» **ACTION ITEM**
Set the data down exactly as it stands, and keep its pictures out.

[Excerpts from a dataset]
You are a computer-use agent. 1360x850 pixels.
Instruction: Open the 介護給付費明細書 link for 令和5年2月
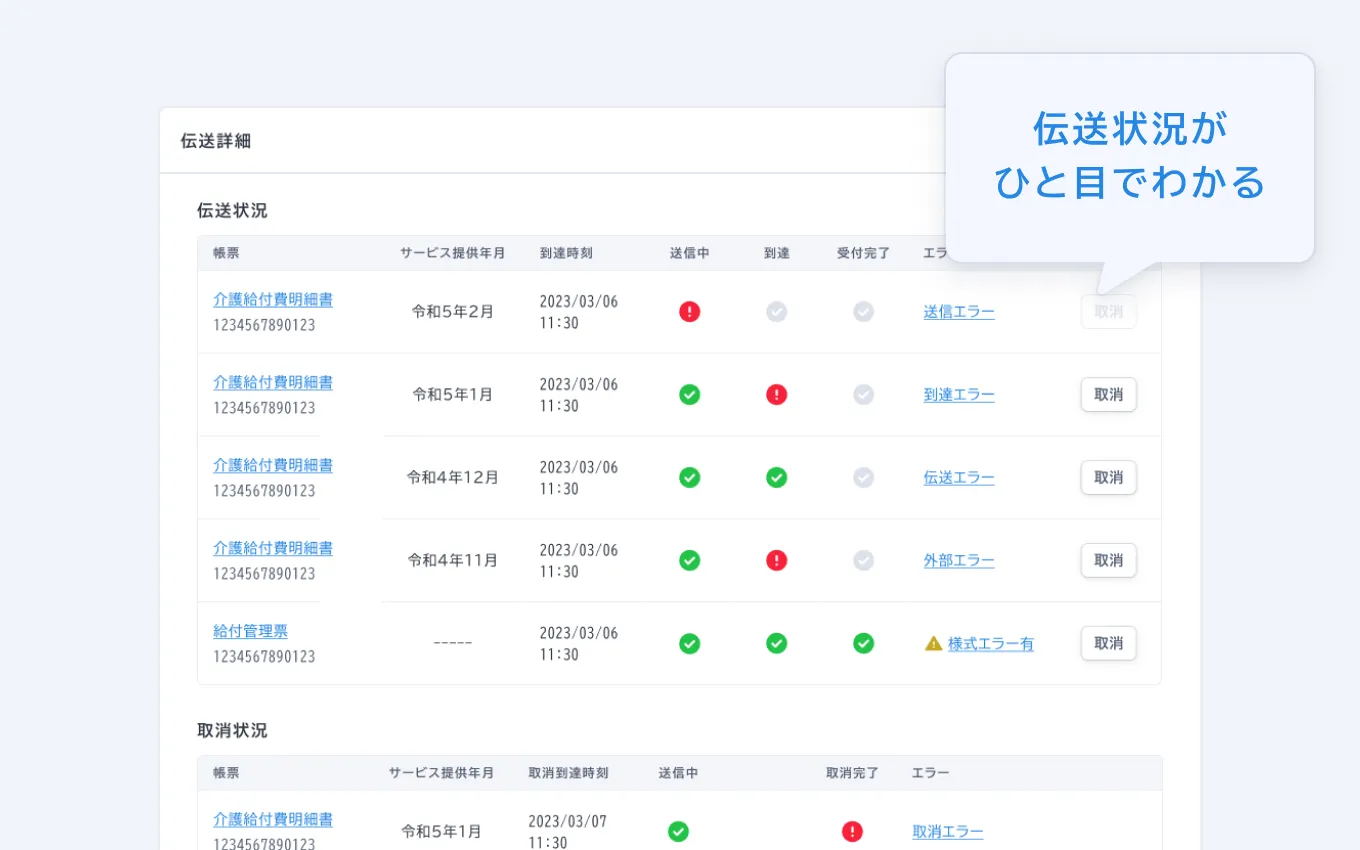[273, 298]
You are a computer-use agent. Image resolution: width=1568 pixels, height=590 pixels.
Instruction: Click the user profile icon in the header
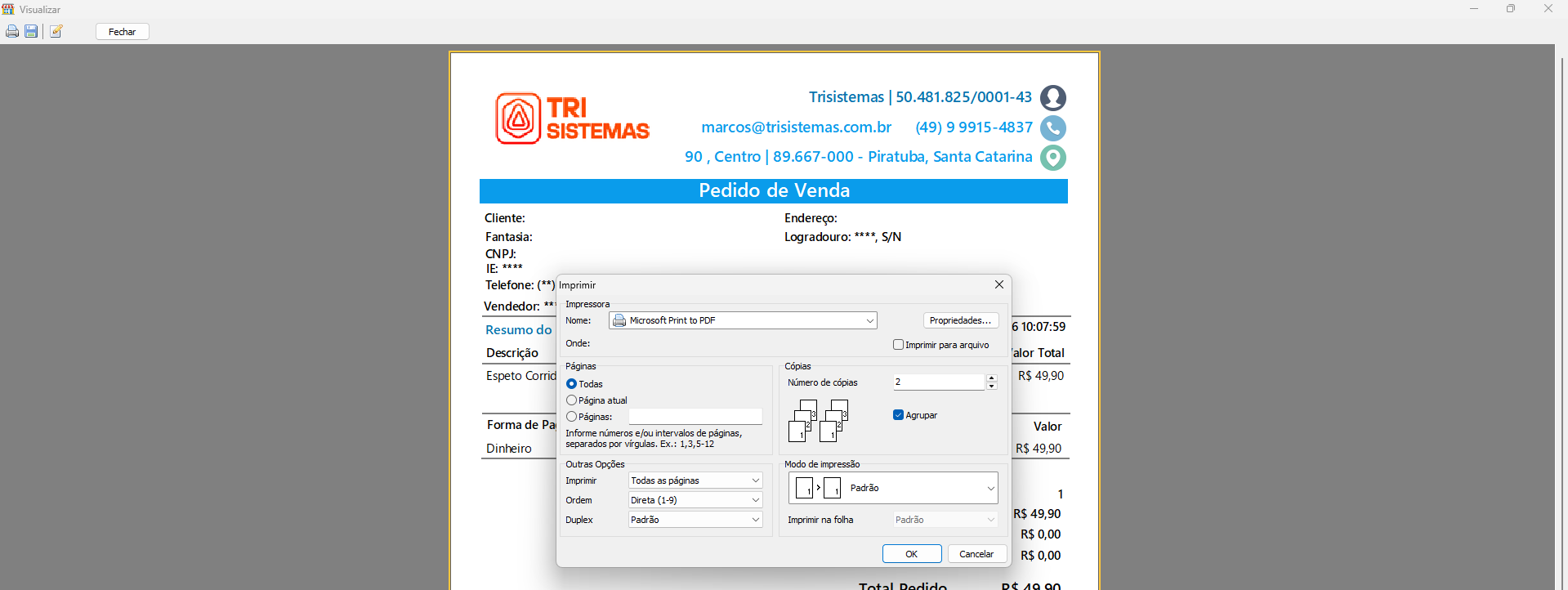[x=1052, y=98]
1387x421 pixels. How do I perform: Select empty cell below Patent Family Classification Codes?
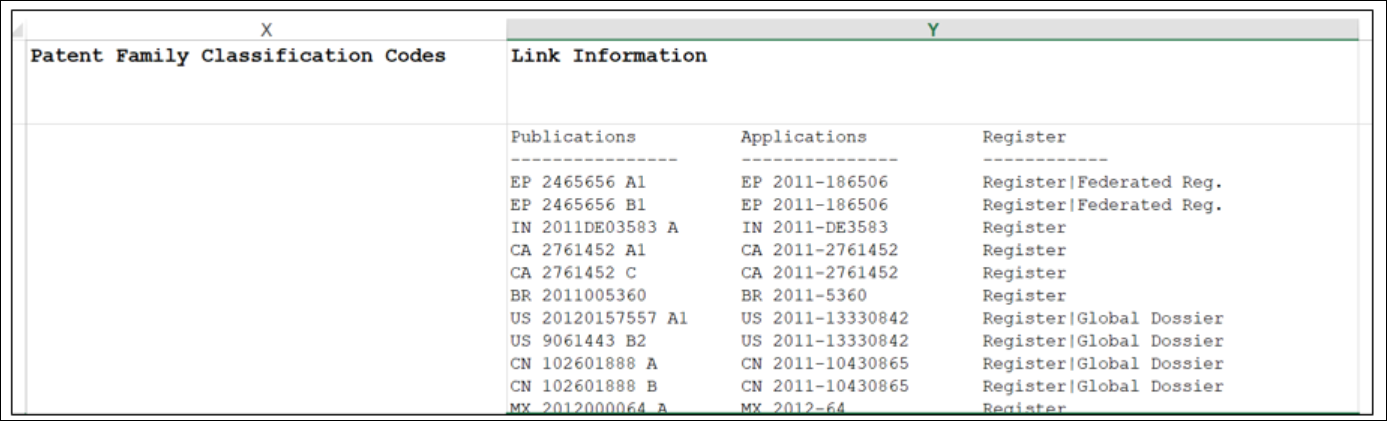266,270
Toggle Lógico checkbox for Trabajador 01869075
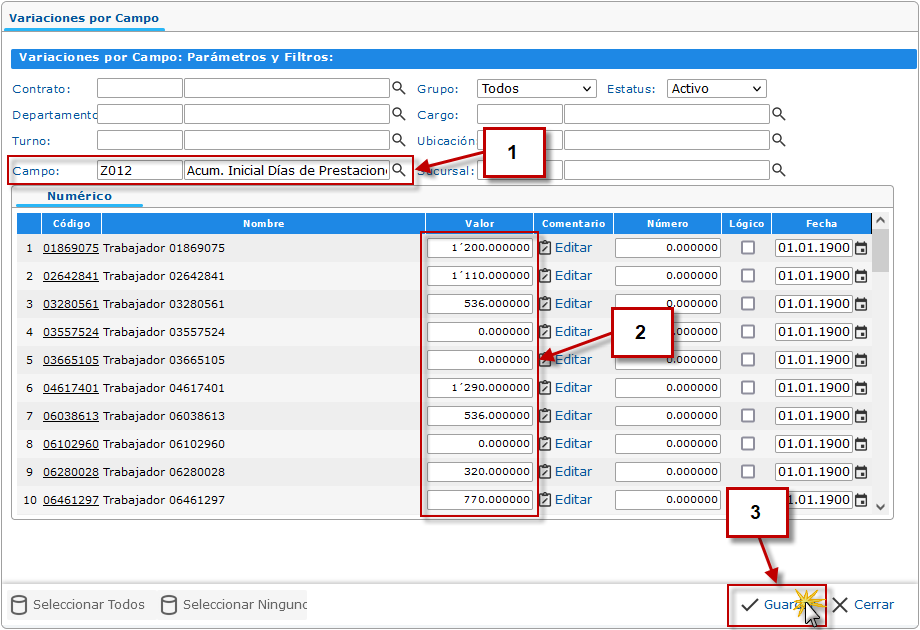This screenshot has width=920, height=630. click(748, 248)
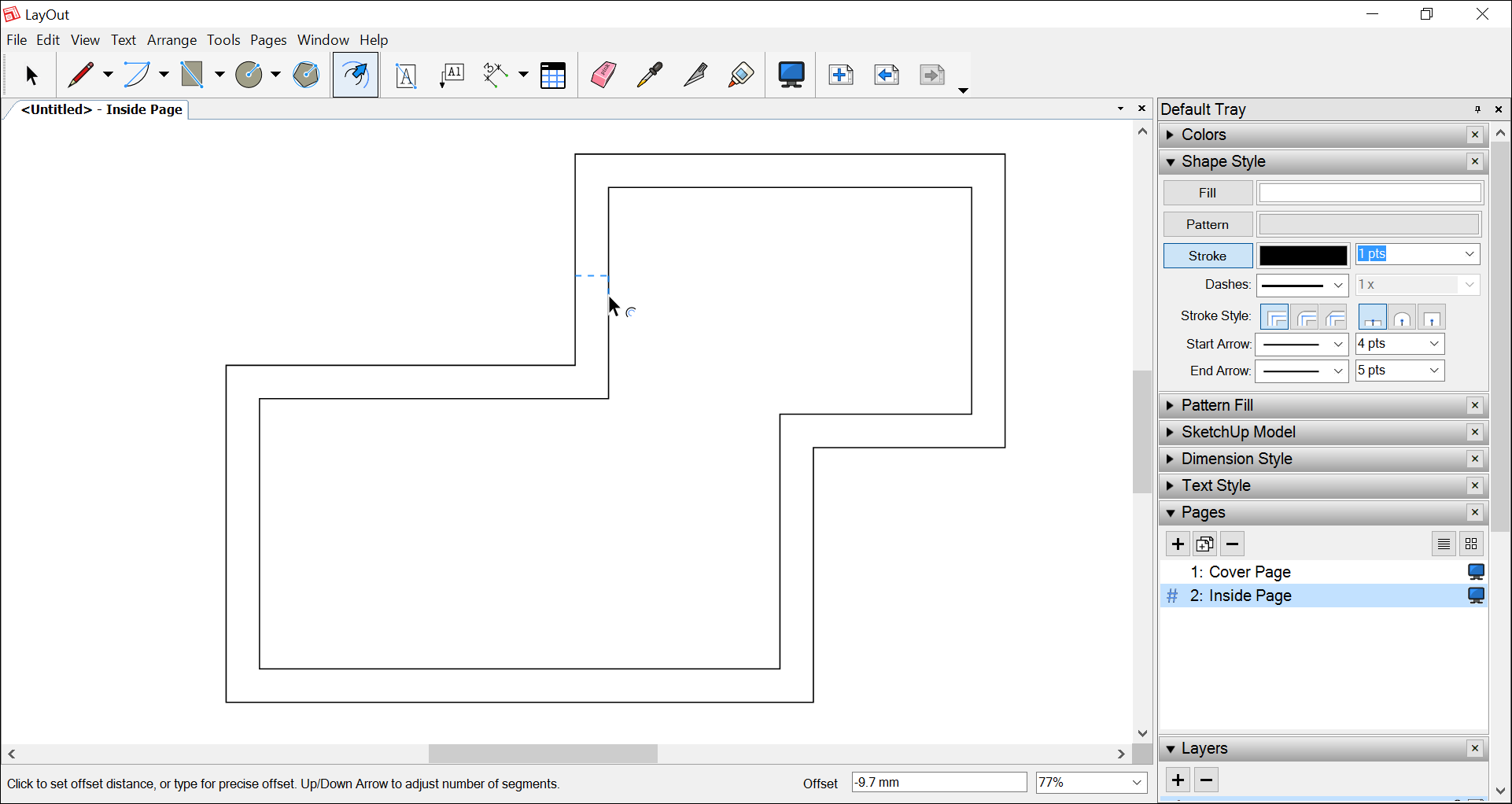Enable the Fill toggle button

tap(1207, 194)
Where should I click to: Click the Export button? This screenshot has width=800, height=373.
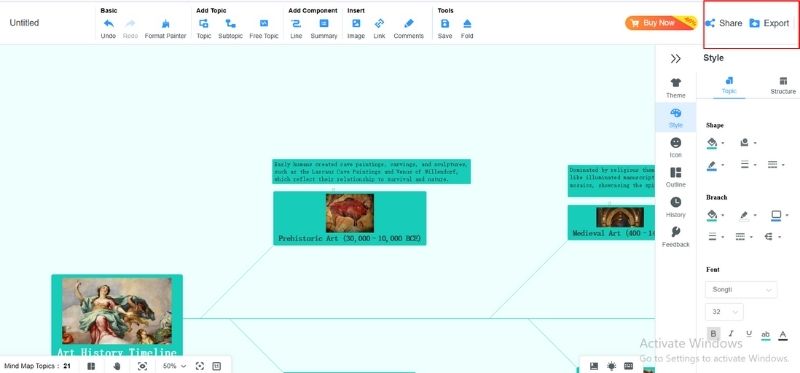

» **RESPONSE TO THE TASK**
You are a computer-use agent. 1360x850 pixels.
Instruction: Open the 介護給付費明細書 link for 令和5年2月
[273, 298]
You are a computer-use agent. Image resolution: width=1568 pixels, height=590 pixels.
Instruction: Click the user profile icon in the header
[x=1052, y=98]
1387x421 pixels. How do I perform: Select empty cell below Patent Family Classification Codes?
266,270
Toggle Lógico checkbox for Trabajador 01869075
This screenshot has width=920, height=630. click(748, 248)
Enable the Fill toggle button

tap(1207, 194)
Where should I click to: Click the Export button? This screenshot has width=800, height=373.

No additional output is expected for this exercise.